Share

Bab 2. Salah pesan menu

ISTRI PERTAMA SUAMIKU

#2

Di tengah perjalanan, setelah rasa kesal dan panikku mereda, barulah terasa perutku yang melilit. Sejak usai bercin-ta dengan Mas Dany tadi sore, aku memang belum sempat makan. Kuarahkan mobil ke sebuah restoran mewah yang sudah lama ingin kunjungi. Aku ingin tahu seperti apa menu makanan yang katanya berharga jutaan itu. Biarlah kali ini aku makan sendiri, lain kali aku akan mengajak Mas Dany. Hem, apa kata Cintya tadi? Mas Dany dan Mbak Laras sedang makan malam di restoran mewah? Aku juga bisa.

"Selamat malam Ibu. Silahkan." Seorang pelayan berseragam menyambutku sambil tersenyum manis bak gula.

"Meja private ya mbak." Ujarku sambil meneliti interior restoran yang sangat mewah. Kursi kursi dari kulit yang tampak lembut dan nyaman untuk diduduki, lukisan di temboknya dan musik romantis yang mengalun indah. Hem, apalagi bagian dalam di private room, pastilah lebih mewah lagi. Aku akan mencobanya jadi nanti bisa memberi tahu Mas Dany.

"Meja private sudah full dan harus reservasi melalui phone sehari sebelumnya. Mohon maaf Bu." Ujar si pelayan sambil mennagkupkan kedua tangan di depan dada.

Aku mendesah.

"Baiklah kalau begitu. Meja biasa tidak apa-apa. Lain kali saya akan pesan private room. Bahkan akan saya pesan seluruh ruangan itu untuk saya dan suami saya sendiri." Ujarku pongah sambil melangkah menuju salah satu meja kosong.

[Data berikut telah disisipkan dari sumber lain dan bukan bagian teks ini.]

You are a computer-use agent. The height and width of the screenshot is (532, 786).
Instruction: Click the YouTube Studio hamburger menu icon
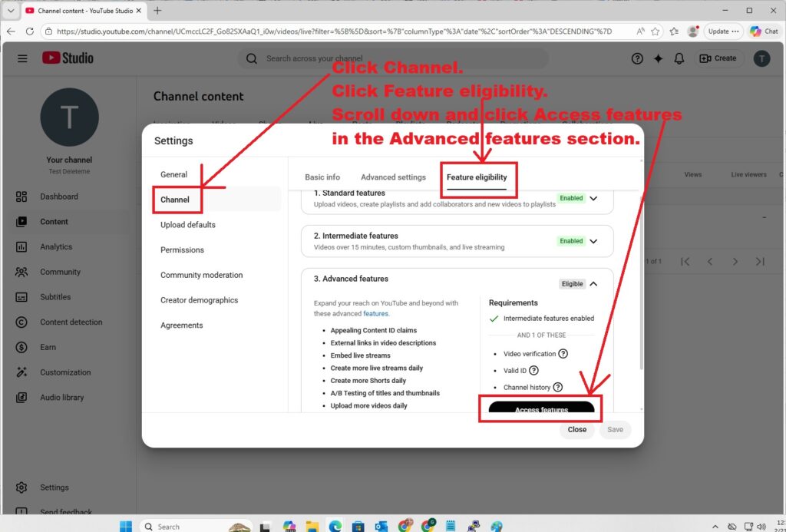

Pelayan itu mengangguk, sambil tak membuang raut wajahnya yang manis. Mungkin dia memang di setel sedemikian rupa untuk tetap bersikap manis semenjengkelkan apapun pengunjung.

Aku meraih daftar menu yang disodorkannya. Aduh, pakai bahasa Inggris lagi.

"Saya mau menu yang paling mahal saja Mbak." Ujarku sambil menyodorkan daftar menu.

Pelayan itu mengangguk. Cukup lama rasanya aku menunggu. Kuusap perutku yang terasa perih. Ah, seharusnya aku mampir ke tenda pinggir jalan saja tadi, cepat dan gak ribet. Warung tenda pinggir jalan dengan menu nasi goreng setan atau nasi Padang serba sepuluh ribu, dulu adalah menu istimewa untukku. Tapi sejak kenal Mas Dany dan menjadi istrinya, aku tak lagi mampir kesana. Mas Dany selalu mengajakku makan di restoran, tapi belum pernah juga ke tempat semewah ini.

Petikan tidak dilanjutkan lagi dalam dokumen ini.